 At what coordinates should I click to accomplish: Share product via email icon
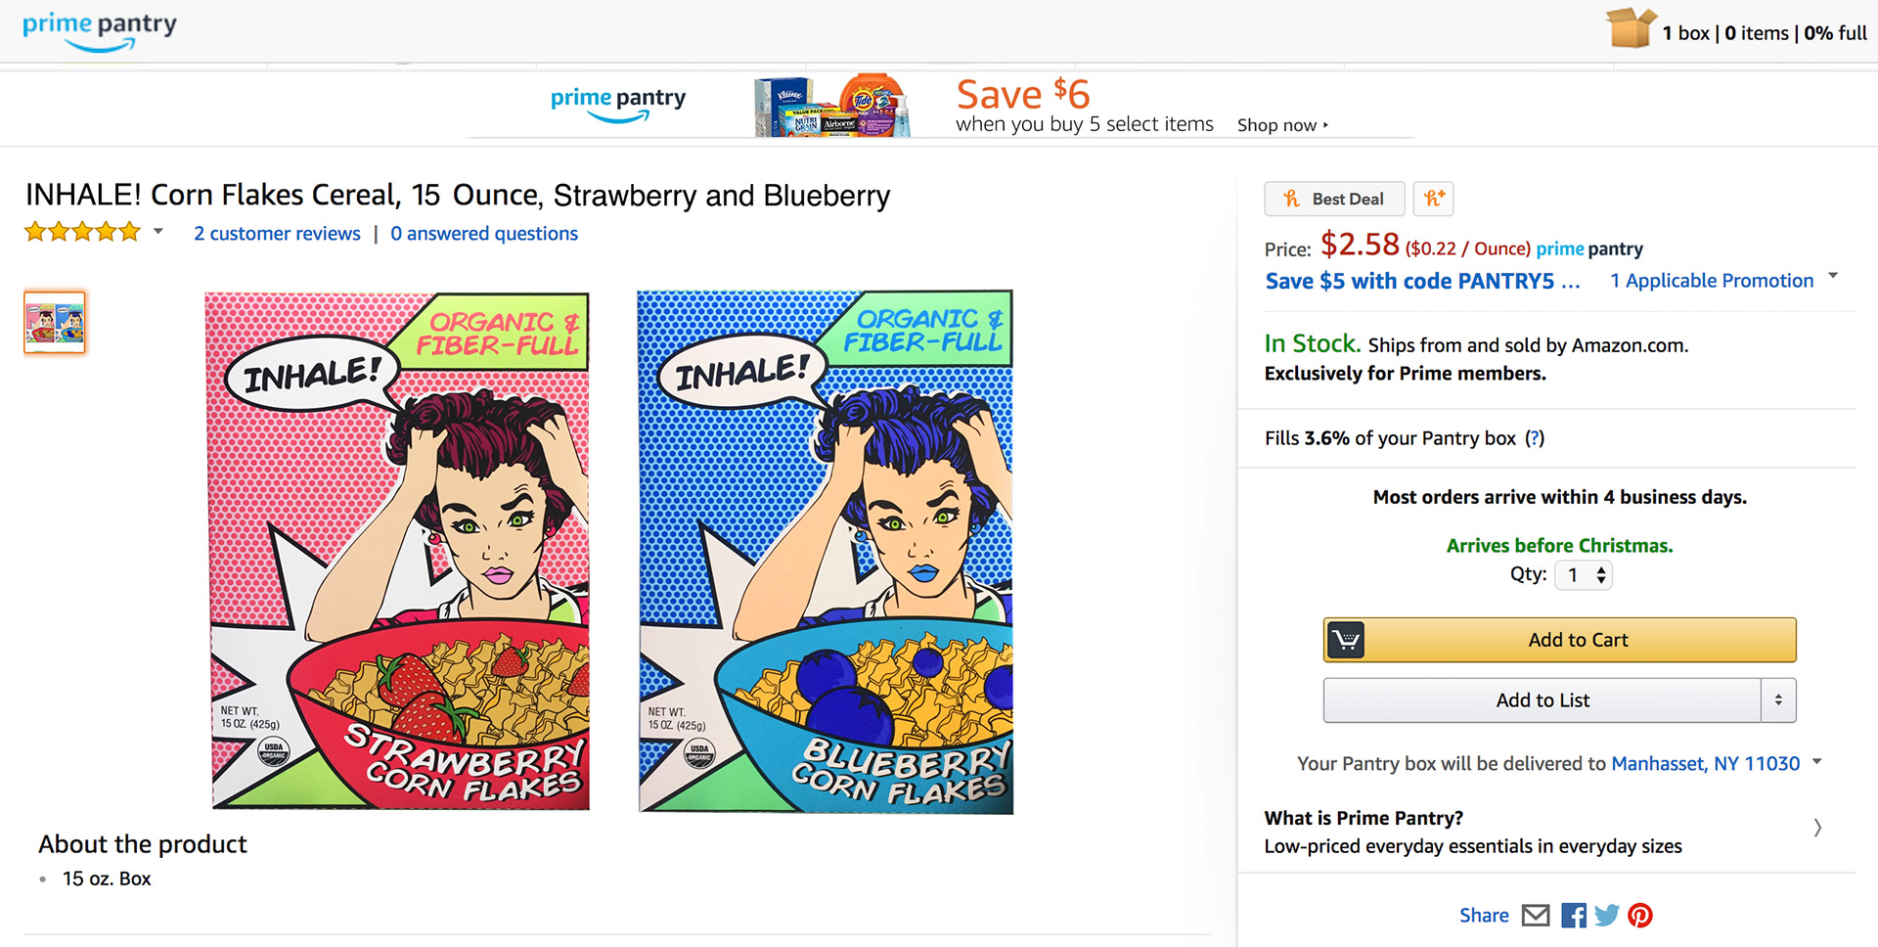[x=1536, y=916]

● ● ● ● ● ● ●

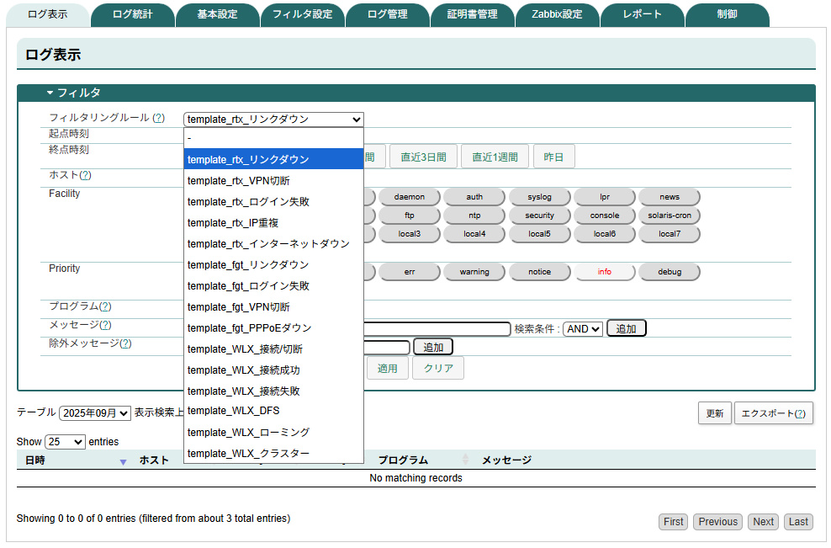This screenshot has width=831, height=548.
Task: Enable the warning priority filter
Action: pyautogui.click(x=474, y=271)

● ● ● ● ● ● ●

Work instructions: Retype the listing lines verbatim, beginning at the line that contains "This screenshot has width=831, height=548." and stopping after the line that contains "Action: pyautogui.click(x=474, y=271)". Leave the pictures out of the answer.

Correct output:
This screenshot has width=831, height=548.
Task: Enable the warning priority filter
Action: pyautogui.click(x=474, y=271)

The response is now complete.